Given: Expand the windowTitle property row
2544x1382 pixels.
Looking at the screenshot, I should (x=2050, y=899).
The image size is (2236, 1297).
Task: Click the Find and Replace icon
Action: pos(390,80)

» Exercise
All entries given above should be transcribed exactly, with none omitted.

» Response to the exercise
Given: Expand the windowTitle property row
2544x1382 pixels.
Looking at the screenshot, I should (x=2050, y=899).
The image size is (2236, 1297).
Task: Click the Find and Replace icon
Action: pos(390,80)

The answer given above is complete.